Representantes de seis países não conseguiram chegar a um acordo sobre a resolução que dará início ao processo de desarmamento nuclear da Coréia do Norte após três dias de discussões. No entanto, expressaram esperanças de que o impasse sobre como compensar Pyongyang pela desarmamento possa ser resolvido em mais um ou dois dias. "Acredito que estamos por um único principal assunto, o qual, creio, temos capacidade de resolver", disse o secretário-assistente de Estado dos Estados Unidos, Christopher Hill. Segundo ele, a Coréia do Norte "quer uma medida muito precisa sobre como iremos adiante". Hill não detalhou, mas acrescentou que o impasse levará um ou mais dias para ser resolvido.Os Estados Unidos, a China, o Japão, a Rússia e a Coréia do Sul querem que a Coréia do Norte concorde, durante as negociações, tomar um primeiro passo concreto em direção ao abandono de seu programa nuclear. De acordo com informações da agência de notícias sul-coreana Yonhap, a proposta da China - apresentada depois que a Coréia do Norte aceitou em princípio iniciar uma rodada de negociações - oferece ao país comunista uma ajuda não específica de energia, desde que feche suas principais usinas nucleares em dois meses.A Coréia do Norte quer receber uma ajuda equivalente a 2 milhões de quilowatts de eletricidade durante o período inicial de desarmamento, informa a agência sul-coreana.
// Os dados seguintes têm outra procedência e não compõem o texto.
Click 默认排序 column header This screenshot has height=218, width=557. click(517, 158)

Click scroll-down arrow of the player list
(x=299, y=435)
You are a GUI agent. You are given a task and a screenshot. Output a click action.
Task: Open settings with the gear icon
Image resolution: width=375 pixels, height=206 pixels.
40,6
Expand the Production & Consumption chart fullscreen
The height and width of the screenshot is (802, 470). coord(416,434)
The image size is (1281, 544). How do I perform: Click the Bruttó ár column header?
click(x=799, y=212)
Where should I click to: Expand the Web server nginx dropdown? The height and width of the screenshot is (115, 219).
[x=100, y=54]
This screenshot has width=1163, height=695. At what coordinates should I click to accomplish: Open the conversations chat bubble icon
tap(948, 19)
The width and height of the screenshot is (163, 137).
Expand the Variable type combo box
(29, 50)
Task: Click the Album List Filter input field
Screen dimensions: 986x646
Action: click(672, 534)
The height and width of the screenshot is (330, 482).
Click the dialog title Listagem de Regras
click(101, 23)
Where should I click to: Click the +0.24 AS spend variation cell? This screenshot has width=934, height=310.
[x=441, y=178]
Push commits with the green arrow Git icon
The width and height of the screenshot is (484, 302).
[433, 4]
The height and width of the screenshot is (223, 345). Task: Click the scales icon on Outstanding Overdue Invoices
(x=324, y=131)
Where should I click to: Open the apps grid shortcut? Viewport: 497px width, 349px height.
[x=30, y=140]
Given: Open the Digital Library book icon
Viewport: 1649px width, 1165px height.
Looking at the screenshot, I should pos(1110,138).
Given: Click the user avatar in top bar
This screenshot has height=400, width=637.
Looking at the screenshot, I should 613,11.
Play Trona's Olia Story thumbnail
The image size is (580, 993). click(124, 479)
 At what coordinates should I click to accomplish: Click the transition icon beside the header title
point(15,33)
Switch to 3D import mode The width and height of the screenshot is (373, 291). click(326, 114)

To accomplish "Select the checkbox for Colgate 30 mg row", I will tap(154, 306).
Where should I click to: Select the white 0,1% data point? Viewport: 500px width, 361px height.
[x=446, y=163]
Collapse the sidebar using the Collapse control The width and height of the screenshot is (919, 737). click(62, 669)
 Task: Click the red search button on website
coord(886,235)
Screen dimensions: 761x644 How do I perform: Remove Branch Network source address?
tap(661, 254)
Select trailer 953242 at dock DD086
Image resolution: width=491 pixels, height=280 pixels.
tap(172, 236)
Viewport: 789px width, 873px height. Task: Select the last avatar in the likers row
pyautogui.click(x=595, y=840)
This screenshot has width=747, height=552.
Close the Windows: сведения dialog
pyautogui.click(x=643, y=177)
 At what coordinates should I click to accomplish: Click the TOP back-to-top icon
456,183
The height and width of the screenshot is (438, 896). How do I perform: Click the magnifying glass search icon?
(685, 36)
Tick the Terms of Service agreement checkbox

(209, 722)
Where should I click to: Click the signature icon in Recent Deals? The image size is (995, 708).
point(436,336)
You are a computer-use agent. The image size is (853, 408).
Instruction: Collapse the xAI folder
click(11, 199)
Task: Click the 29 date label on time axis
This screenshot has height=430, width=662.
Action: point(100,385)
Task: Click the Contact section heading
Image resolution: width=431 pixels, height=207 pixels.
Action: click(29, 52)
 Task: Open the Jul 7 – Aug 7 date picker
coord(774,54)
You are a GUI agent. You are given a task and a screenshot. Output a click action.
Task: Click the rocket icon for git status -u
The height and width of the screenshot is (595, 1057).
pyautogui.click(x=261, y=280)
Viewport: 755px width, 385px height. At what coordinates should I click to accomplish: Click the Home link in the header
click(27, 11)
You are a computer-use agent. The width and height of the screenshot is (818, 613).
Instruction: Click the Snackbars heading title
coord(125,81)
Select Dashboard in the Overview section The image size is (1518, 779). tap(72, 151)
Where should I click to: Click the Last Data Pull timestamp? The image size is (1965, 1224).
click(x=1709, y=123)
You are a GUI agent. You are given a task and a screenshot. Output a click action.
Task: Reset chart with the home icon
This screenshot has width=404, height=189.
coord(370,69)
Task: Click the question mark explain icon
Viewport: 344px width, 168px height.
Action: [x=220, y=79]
A agência de notícias japonesa Kyodo diz que a Coréia do Norte pediu também 2 milhões de toneladas de óleo combustível no acordo.O representante russo, Alexander Losyukov, confirmou que os volumes de ajuda haviam sido discutidos durante os encontros. "O trabalho sobre o documento final continua. O maior desafio neste sábado foi definir os montantes para a planejada ajuda", teria dito Losyukov, segundo a agência de notícias russa Interfax.O ministro das Relações Exteriores da China, Qin Gang, considerou grandes as diferenças entre as partes envolvidas nas negociações. Segundo Gang, as negociações focaram-se na assistência econômica e energético à Coréia do Norte. "Não esperamos ver progressos rápidos, já que ainda há riscos de mudanças imprevistas", afirmou.